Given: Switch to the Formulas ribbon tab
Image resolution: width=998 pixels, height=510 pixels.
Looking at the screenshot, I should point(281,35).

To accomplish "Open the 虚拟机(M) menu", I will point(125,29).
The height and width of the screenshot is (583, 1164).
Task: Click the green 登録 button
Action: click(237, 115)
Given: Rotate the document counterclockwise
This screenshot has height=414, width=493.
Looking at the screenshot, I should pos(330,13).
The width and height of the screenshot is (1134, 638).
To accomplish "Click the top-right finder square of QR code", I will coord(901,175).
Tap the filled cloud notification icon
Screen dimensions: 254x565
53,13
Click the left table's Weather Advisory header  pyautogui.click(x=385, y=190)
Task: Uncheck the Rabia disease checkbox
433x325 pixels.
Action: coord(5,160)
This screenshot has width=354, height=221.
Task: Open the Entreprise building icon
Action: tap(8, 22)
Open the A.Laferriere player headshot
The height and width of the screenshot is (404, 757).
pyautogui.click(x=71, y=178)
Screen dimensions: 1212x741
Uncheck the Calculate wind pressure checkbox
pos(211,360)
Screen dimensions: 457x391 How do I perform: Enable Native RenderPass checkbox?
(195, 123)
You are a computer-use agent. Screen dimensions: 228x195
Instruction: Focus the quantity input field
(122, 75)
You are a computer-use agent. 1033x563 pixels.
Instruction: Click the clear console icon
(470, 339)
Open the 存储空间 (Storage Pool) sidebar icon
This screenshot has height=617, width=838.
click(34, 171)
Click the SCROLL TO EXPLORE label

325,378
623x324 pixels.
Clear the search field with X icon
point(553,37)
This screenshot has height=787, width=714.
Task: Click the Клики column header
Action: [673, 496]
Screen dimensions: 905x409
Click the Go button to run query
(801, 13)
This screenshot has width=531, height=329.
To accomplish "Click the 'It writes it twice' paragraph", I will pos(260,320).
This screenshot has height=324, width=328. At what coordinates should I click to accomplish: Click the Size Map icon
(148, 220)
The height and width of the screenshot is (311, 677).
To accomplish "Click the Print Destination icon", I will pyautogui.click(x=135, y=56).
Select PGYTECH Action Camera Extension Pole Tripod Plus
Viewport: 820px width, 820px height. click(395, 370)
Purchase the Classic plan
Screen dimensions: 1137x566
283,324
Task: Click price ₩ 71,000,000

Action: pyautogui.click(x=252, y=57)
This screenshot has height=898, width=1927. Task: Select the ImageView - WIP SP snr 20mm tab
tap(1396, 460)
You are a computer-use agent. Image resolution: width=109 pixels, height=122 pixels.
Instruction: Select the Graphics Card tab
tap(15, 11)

* * * *

• **Activity**:
Taking the material above, extract exactly and only the lines from the line with "Uncheck the Calculate wind pressure checkbox" to the line with "This screenshot has width=531, height=329.", inclusive of both.

• **Solution**:
Uncheck the Calculate wind pressure checkbox
pos(211,360)
Screen dimensions: 457x391 How do I perform: Enable Native RenderPass checkbox?
(195, 123)
You are a computer-use agent. Screen dimensions: 228x195
Instruction: Focus the quantity input field
(122, 75)
You are a computer-use agent. 1033x563 pixels.
Instruction: Click the clear console icon
(470, 339)
Open the 存储空间 (Storage Pool) sidebar icon
This screenshot has height=617, width=838.
click(34, 171)
Click the SCROLL TO EXPLORE label

325,378
623x324 pixels.
Clear the search field with X icon
point(553,37)
This screenshot has height=787, width=714.
Task: Click the Клики column header
Action: [673, 496]
Screen dimensions: 905x409
Click the Go button to run query
(801, 13)
This screenshot has width=531, height=329.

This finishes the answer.